__Extracted data__.

_ _ _

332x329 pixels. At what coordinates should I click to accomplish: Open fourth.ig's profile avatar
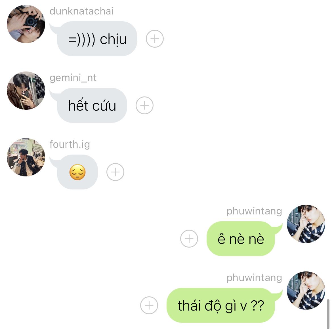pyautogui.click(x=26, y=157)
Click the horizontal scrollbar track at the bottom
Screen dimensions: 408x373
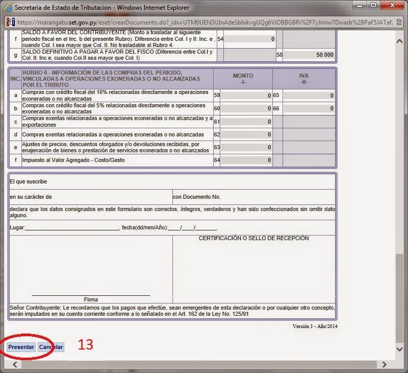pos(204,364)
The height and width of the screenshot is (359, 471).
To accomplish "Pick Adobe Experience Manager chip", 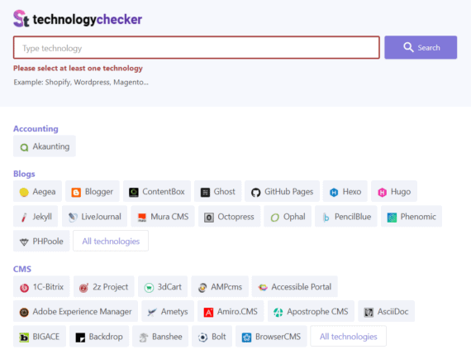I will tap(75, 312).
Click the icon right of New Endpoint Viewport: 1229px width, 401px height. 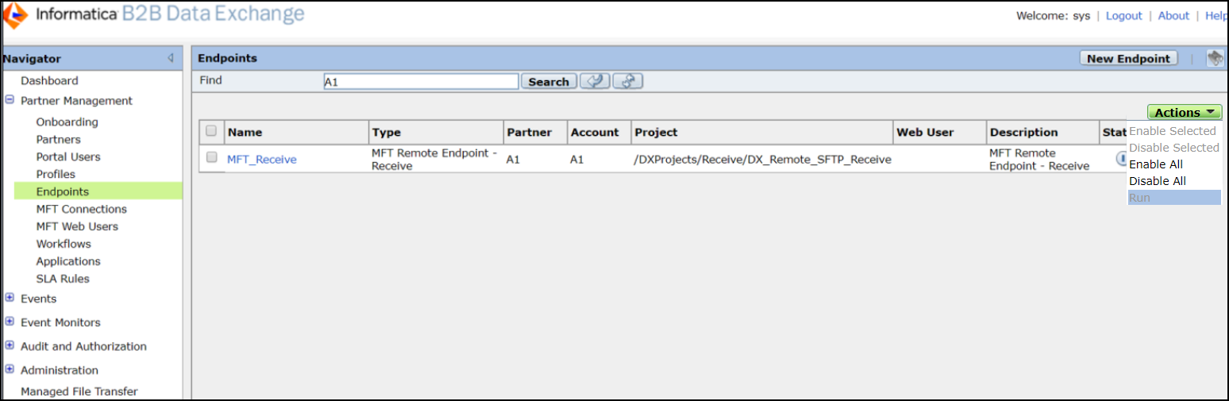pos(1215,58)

_ _ _

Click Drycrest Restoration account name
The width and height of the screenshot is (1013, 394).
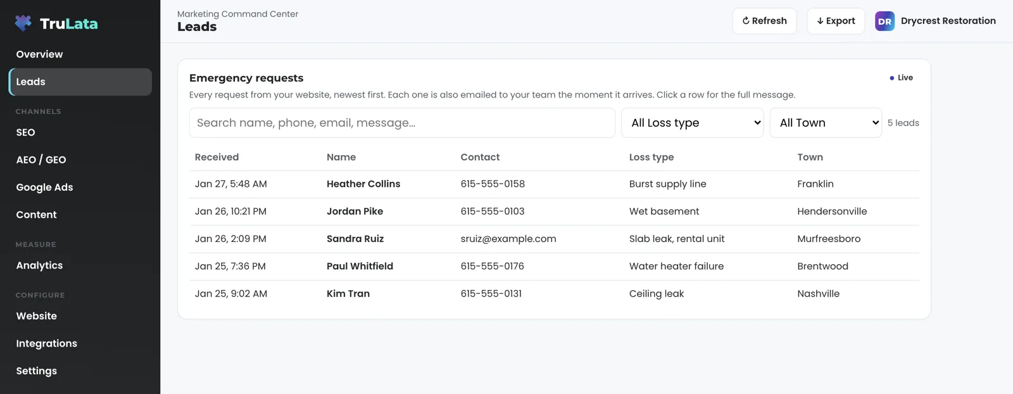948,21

_ _ _

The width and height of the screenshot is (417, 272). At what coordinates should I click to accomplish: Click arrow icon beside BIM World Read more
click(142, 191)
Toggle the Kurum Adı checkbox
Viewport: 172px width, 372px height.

_ _ _

Above this task is a listing. Restate, word for word and with nothing added, the lines from the one with "Toggle the Kurum Adı checkbox" through the one with "Viewport: 172px width, 372px height.".

__Output for this exercise__.
Toggle the Kurum Adı checkbox
Viewport: 172px width, 372px height.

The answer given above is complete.